● What the exercise asks
For every line in the material, produce an exact copy.

━━━━━━

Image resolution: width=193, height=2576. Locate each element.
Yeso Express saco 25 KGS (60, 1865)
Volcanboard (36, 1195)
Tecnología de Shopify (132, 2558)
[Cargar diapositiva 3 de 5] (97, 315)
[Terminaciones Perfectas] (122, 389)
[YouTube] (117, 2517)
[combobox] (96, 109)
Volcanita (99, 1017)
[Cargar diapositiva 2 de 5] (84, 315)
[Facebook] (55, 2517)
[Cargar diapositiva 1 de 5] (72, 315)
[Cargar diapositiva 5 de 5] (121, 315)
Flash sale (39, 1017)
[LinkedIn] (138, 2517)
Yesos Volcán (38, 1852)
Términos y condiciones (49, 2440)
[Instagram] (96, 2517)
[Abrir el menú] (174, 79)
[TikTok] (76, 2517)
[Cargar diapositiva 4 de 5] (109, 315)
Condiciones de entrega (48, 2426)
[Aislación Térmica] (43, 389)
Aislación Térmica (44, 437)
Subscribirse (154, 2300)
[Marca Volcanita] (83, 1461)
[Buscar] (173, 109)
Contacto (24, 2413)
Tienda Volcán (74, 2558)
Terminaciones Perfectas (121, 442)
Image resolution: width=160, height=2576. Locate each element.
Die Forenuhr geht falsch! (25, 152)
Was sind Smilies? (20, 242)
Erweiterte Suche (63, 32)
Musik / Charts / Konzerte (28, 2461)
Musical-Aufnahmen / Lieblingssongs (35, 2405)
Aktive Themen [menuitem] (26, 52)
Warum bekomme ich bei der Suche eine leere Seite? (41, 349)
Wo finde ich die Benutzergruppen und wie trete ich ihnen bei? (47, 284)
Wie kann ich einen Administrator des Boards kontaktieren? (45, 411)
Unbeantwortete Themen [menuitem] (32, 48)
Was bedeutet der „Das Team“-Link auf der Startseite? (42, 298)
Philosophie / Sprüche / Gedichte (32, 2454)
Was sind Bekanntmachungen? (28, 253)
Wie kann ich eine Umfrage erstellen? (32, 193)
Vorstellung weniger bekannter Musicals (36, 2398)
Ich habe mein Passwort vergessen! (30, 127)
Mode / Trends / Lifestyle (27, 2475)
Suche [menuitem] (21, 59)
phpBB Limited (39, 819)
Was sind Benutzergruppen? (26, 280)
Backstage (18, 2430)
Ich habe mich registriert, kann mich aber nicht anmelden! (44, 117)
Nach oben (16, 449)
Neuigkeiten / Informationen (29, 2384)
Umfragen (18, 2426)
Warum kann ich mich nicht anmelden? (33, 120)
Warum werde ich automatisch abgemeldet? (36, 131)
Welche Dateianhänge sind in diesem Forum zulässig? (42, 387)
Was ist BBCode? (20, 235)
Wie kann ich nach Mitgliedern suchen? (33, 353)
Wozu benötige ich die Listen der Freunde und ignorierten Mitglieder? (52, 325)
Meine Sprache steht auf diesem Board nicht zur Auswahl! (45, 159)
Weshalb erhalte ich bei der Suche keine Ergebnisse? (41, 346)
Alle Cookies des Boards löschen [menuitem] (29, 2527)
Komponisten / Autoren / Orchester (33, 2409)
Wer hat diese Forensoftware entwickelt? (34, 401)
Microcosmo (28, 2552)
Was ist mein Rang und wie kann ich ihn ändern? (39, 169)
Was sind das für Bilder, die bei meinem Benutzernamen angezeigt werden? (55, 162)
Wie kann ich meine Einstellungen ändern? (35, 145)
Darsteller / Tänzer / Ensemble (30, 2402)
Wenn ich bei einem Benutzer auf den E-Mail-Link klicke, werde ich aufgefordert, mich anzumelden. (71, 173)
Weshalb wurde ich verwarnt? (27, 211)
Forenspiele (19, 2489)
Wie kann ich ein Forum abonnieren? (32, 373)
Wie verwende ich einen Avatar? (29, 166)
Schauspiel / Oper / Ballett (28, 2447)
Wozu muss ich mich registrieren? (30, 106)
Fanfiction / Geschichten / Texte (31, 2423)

━━━━━━

● Response below
Image resolution: width=193, height=2576. Locate each element.
Yeso Express saco 25 KGS (60, 1865)
Volcanboard (36, 1195)
Tecnología de Shopify (132, 2558)
[Cargar diapositiva 3 de 5] (97, 315)
[Terminaciones Perfectas] (122, 389)
[YouTube] (117, 2517)
[combobox] (96, 109)
Volcanita (99, 1017)
[Cargar diapositiva 2 de 5] (84, 315)
[Facebook] (55, 2517)
[Cargar diapositiva 1 de 5] (72, 315)
[Cargar diapositiva 5 de 5] (121, 315)
Flash sale (39, 1017)
[LinkedIn] (138, 2517)
Yesos Volcán (38, 1852)
Términos y condiciones (49, 2440)
[Instagram] (96, 2517)
[Abrir el menú] (174, 79)
[TikTok] (76, 2517)
[Cargar diapositiva 4 de 5] (109, 315)
Condiciones de entrega (48, 2426)
[Aislación Térmica] (43, 389)
Aislación Térmica (44, 437)
Subscribirse (154, 2300)
[Marca Volcanita] (83, 1461)
[Buscar] (173, 109)
Contacto (24, 2413)
Tienda Volcán (74, 2558)
Terminaciones Perfectas (121, 442)
Image resolution: width=160, height=2576. Locate each element.
Die Forenuhr geht falsch! (25, 152)
Was sind Smilies? (20, 242)
Erweiterte Suche (63, 32)
Musik / Charts / Konzerte (28, 2461)
Musical-Aufnahmen / Lieblingssongs (35, 2405)
Aktive Themen [menuitem] (26, 52)
Warum bekomme ich bei der Suche eine leere Seite? (41, 349)
Wo finde ich die Benutzergruppen und wie trete ich ihnen bei? (47, 284)
Wie kann ich einen Administrator des Boards kontaktieren? (45, 411)
Unbeantwortete Themen [menuitem] (32, 48)
Was bedeutet der „Das Team“-Link auf der Startseite? (42, 298)
Philosophie / Sprüche / Gedichte (32, 2454)
Was sind Bekanntmachungen? (28, 253)
Wie kann ich eine Umfrage erstellen? (32, 193)
Vorstellung weniger bekannter Musicals (36, 2398)
Ich habe mein Passwort vergessen! (30, 127)
Mode / Trends / Lifestyle (27, 2475)
Suche [menuitem] (21, 59)
phpBB Limited (39, 819)
Was sind Benutzergruppen? (26, 280)
Backstage (18, 2430)
Ich habe mich registriert, kann mich aber nicht anmelden! (44, 117)
Nach oben (16, 449)
Neuigkeiten / Informationen (29, 2384)
Umfragen (18, 2426)
Warum kann ich mich nicht anmelden? (33, 120)
Warum werde ich automatisch abgemeldet? (36, 131)
Welche Dateianhänge sind in diesem Forum zulässig? (42, 387)
Was ist BBCode? (20, 235)
Wie kann ich nach Mitgliedern suchen? (33, 353)
Wozu benötige ich die Listen der Freunde und ignorierten Mitglieder? (52, 325)
Meine Sprache steht auf diesem Board nicht zur Auswahl! (45, 159)
Weshalb erhalte ich bei der Suche keine Ergebnisse? (41, 346)
Alle Cookies des Boards löschen [menuitem] (29, 2527)
Komponisten / Autoren / Orchester (33, 2409)
Wer hat diese Forensoftware entwickelt? (34, 401)
Microcosmo (28, 2552)
Was ist mein Rang und wie kann ich ihn ändern? (39, 169)
Was sind das für Bilder, die bei meinem Benutzernamen angezeigt werden? (55, 162)
Wie kann ich meine Einstellungen ändern? (35, 145)
Darsteller / Tänzer / Ensemble (30, 2402)
Wenn ich bei einem Benutzer auf den E-Mail-Link klicke, werde ich aufgefordert, mich anzumelden. (71, 173)
Weshalb wurde ich verwarnt? (27, 211)
Forenspiele (19, 2489)
Wie kann ich ein Forum abonnieren? (32, 373)
Wie verwende ich einen Avatar? (29, 166)
Schauspiel / Oper / Ballett (28, 2447)
Wozu muss ich mich registrieren? (30, 106)
Fanfiction / Geschichten / Texte (31, 2423)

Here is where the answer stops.